---------- DOCUMENT EXCERPT ----------
Skip site navigation (1)Skip section navigation (2)
Date:      Fri, 5 Jan 2001 07:58:17 -0800
From:      Keith Walker <kew@icehouse.net>
To:        Nick Slager <nicks@albury.net.au>
Cc:        freebsd-questions@FreeBSD.ORG
Subject:   Re: Using BIND in a local, bogus network
Message-ID:  <01010507581701.01946@mars.walker.dom>
In-Reply-To: <20010105170744.A66041@albury.net.au>
References:  <01010418384900.00606@mars.walker.dom> <20010105170744.A66041@albury.net.au>

next in thread | previous in thread | raw e-mail | index | archive | help
On Thursday 04 January 2001 10:07 pm, Nick Slager wrote:
> Thus spake Keith Walker (kew@icehouse.net):
> > In my perfect world, the firewall would have a named running that would
> > be a domain master for the bogus network, would cache "real" addresses,
> > and just generally, DTRT.
> >
> > I've had *some* success with this, but I cannot get the nameserver to
> > quit forcing dial-outs, keeping the modem connected almost 24/7.
----------
## DIRECTIVE
List the names of the header fields given at the top of the mailing-list message above, in the order in which they appear.
---------- SOURCE EXCERPT ----------
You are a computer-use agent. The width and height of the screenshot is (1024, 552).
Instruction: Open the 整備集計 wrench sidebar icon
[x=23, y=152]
----------
## TASK OUTPUT
Date, From, To, Cc, Subject, Message-ID, In-Reply-To, References